Breeding design: We used seeds derived from a cross by Campitelli and Stinchcombe (2013), where individuals from the two alternate homozygous leaf shape phenotypes (i.e., fully lobed or whole) were collected from North Carolina, USA, selfed for seven generations to generate homozygous parents (P1), and then crossed with each other (Figure 1). A single F1 was allowed to self-fertilize, producing F2 progeny. We scored F2 plants for leaf shape, and allowed them to self-fertilize; we refer to all the selfed progeny of an individual F2 plant as a “matriline.” We used F3 seeds, set by F2 plants we had identified as heterozygous for leaf shape, as our experimental seeds.
Data collection: In 2021, we planted a total of 240 I. hederacea seeds from 82 matrilines (2-3 seeds/matriline) in a common garden at Koffler Scientific Reserve (www.ksr.utoronto.ca) in Ontario, Canada. We scarified seeds then planted them in a greenhouse in peat pots containing soil from the field. We planted the first cohort on June 4th and a second cohort on July 2nd, because of poor germination in the first cohort. After the majority of plants in a given cohort germinated (approximately one week), we transplanted the pots into the field. The 218 surviving plants consisted of 83 individuals from the first cohort, and 135 individuals from the second cohort. On September 1st, we collected similarly-sized leaves within one foot from the ground by cutting them with sterilized scissors into a sterile plastic bag, after which they were stored in a -80°C freezer until DNA extraction.

→ **Supplied records**
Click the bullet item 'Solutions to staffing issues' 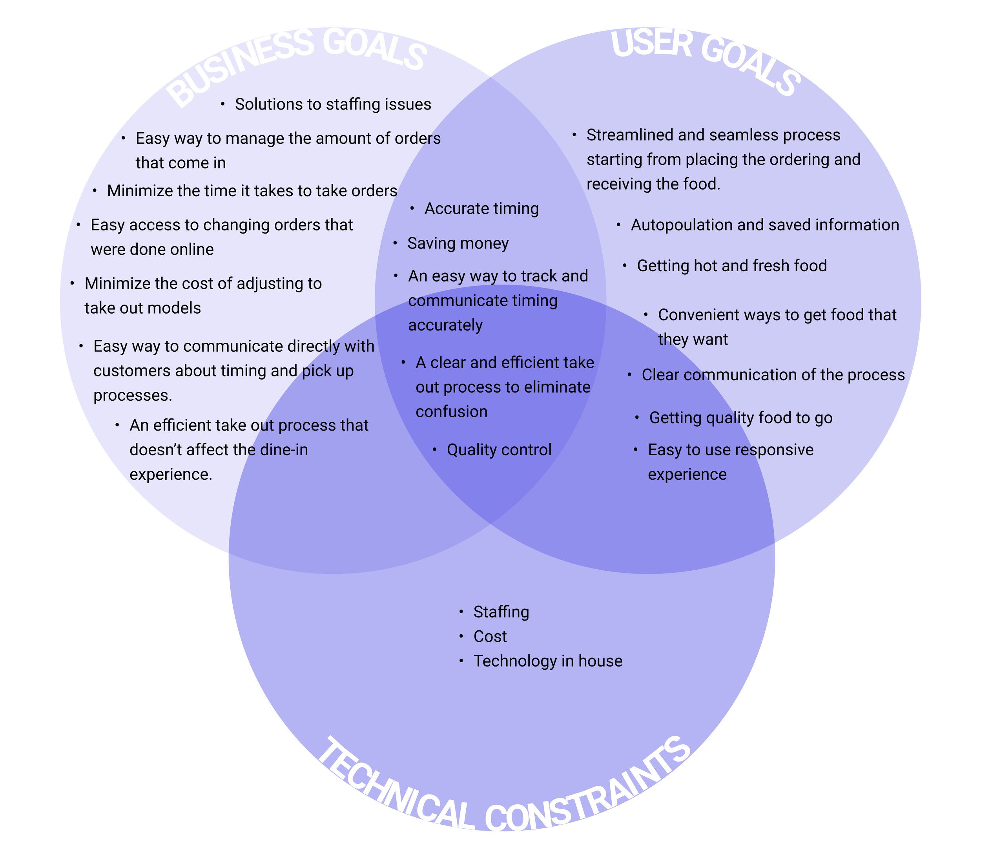[x=333, y=104]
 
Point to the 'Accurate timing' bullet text [x=481, y=208]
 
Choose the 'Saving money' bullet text [x=458, y=243]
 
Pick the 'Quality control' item [x=499, y=450]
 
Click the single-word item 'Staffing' [x=501, y=612]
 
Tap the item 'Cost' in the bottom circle [x=490, y=636]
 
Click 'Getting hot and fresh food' [x=731, y=266]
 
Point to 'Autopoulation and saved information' [x=764, y=225]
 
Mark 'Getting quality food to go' [x=740, y=418]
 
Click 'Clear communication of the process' [x=773, y=374]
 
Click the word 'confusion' [x=451, y=411]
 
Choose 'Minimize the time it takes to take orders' [x=252, y=191]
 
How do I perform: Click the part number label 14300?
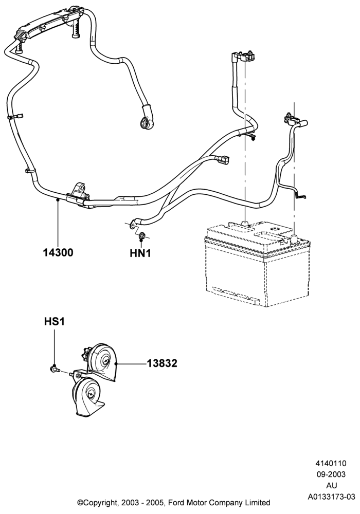58,253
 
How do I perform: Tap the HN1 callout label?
140,253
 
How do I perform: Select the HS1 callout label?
55,322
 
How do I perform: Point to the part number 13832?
162,363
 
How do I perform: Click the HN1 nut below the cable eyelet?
142,235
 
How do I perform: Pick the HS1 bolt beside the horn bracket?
55,369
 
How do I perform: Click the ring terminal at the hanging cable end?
146,123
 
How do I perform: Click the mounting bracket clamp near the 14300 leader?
79,195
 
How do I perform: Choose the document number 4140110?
331,464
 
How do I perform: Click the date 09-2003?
331,474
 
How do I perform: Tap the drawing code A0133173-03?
331,497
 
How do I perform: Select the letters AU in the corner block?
332,486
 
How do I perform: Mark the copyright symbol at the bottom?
80,503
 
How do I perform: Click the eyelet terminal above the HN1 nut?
133,224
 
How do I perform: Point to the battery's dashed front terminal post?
294,238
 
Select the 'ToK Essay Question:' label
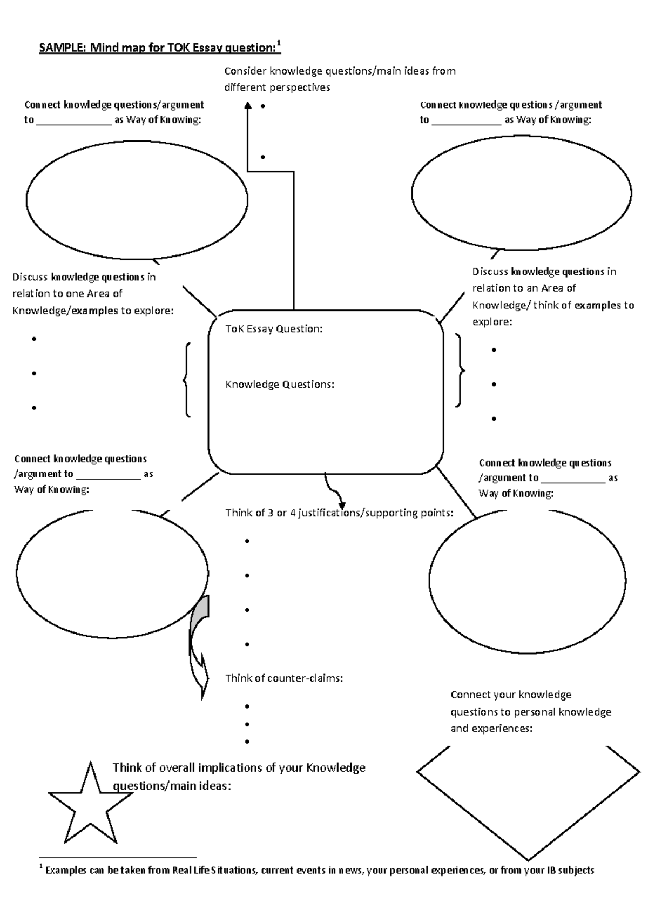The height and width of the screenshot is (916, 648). [x=274, y=329]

→ **Task instructions**
Reproduce verbatim the portion of the methods passage that opens with the words containing "Breeding design: We" and closes with "our experimental seeds.". The data come from a source separate from the methods passage.

→ **Result of this task**
Breeding design: We used seeds derived from a cross by Campitelli and Stinchcombe (2013), where individuals from the two alternate homozygous leaf shape phenotypes (i.e., fully lobed or whole) were collected from North Carolina, USA, selfed for seven generations to generate homozygous parents (P1), and then crossed with each other (Figure 1). A single F1 was allowed to self-fertilize, producing F2 progeny. We scored F2 plants for leaf shape, and allowed them to self-fertilize; we refer to all the selfed progeny of an individual F2 plant as a “matriline.” We used F3 seeds, set by F2 plants we had identified as heterozygous for leaf shape, as our experimental seeds.